Mobiler Breitband-Service: T-Mobile beschleunigt UMTS-Netz

Mobiler Breitband-Service
T-Mobile beschleunigt UMTS-Netz

Der deutsche Mobilfunk-Marktführer T-Mobile setzt wie seine Konkurrenten auf schnelle Datenübertragung auf dem Handy.

dpa BARCELONA.­ Noch in diesem Quartal will die Telekom-Tochter ihr mobiles Breitband-Angebot starten. Breitband-Geschwindigkeiten sind Voraussetzung für Multimedia-Dienste wie Video auf dem Handy. Außerdem wird T-Mobile voraussichtlich im vierten Quartal ein Instant-Messaging-Angebot einführen.

„Das Mobilfunknetz wird zunehmend zum bevorzugten Zugang ins Internet“, sagte T-Mobile-Chef Rene Obermann auf der Mobilfunkmesse 3GSM World Congress in Barcelona. Viele Nutzer, die bislang noch über keinen schnellen Festnetz-Zugang ins Internet verfügen, würden diesen Schritt künftig auslassen und gleich zum Mobilfunk greifen. Ein Beleg dafür sei auch die Nachfrage nach entsprechenden Geräten. So sei im vergangenen Jahr rund eine Millionen datenfähiger Handys verkauft worden. T-Mobile arbeite daran, die Übertragungsgeschwindigkeit Jahr für Jahr zu verdoppeln.

Die in Kürze startende UMTS-Erweiterung HSDPA soll Übertragungsgeschwindigkeiten von bis zu 1,8 Megabit pro Sekunde ermöglichen. Konventionelles UMTS schafft derzeit nur 384 Kilobit pro Sekunde. Bis 2008 will T-Mobile die Geschwindigkeit auf 14 Megabit pro Sekunde erhöhen. 2010 soll die Geschwindigkeit bereits bei mehr als 20 Megabit liegen.

Für den Instant-Messaging-Dienst einigte sich T-Mobile mit anderen führenden Mobilfunkanbietern in Europa wie Vodafone oder der France- Télécom-Tochter Orange auf einen gemeinsamen Standard für ihre Netze. Die insgesamt 15 Mobilfunkanbieter haben sich zusammengetan, um dem Vorstoß kostenloser Messaging-Dienste wie der von Skype oder Yahoo in den mobilen Bereich entgegenzutreten.

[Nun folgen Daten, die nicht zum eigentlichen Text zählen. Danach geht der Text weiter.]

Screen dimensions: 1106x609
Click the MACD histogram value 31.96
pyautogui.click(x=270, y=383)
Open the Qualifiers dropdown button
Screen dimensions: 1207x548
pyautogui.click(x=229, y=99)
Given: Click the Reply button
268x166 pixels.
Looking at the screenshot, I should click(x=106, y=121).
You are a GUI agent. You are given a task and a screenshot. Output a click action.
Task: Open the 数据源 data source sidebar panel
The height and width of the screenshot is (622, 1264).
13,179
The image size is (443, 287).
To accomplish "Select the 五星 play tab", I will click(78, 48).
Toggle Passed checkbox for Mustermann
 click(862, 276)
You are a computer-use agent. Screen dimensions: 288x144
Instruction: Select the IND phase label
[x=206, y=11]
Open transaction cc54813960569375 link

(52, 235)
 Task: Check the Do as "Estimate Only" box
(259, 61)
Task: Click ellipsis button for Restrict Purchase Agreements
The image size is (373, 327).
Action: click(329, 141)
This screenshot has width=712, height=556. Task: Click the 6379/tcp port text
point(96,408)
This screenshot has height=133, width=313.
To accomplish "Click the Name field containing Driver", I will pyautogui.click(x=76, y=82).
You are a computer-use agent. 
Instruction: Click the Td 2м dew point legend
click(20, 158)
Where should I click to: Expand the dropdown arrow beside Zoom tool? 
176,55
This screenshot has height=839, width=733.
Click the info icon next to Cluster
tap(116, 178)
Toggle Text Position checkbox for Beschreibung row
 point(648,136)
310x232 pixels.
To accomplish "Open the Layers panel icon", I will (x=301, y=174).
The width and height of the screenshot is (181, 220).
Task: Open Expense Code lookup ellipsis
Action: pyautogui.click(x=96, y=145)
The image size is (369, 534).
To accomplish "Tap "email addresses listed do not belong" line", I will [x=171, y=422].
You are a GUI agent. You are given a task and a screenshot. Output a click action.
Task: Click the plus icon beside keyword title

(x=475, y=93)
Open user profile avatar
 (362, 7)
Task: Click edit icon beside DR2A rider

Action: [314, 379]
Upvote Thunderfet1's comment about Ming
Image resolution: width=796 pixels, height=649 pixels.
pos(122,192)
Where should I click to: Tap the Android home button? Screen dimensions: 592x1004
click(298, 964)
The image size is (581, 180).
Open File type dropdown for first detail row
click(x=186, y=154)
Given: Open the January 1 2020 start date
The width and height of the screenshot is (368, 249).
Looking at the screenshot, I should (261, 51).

Instant Messaging ermöglicht die direkte Kommunikation zwischen Handynutzern über die Tastatur. Mit Drücken der Eingabetaste erscheint der entsprechende Text sofort auf dem Handy des Gesprächspartners. Der Service könnte die SMS ablösen. Mit dem gemeinsamen Standard wird auch die Kommunikation zwischen verschiedenen Netzen möglich, wie das bisher schon bei SMS der Fall ist. Unklar ist allerdings noch die Abrechnung. Bei den Mobilfunkern dürfte der Dienst kostenpflichtig sein.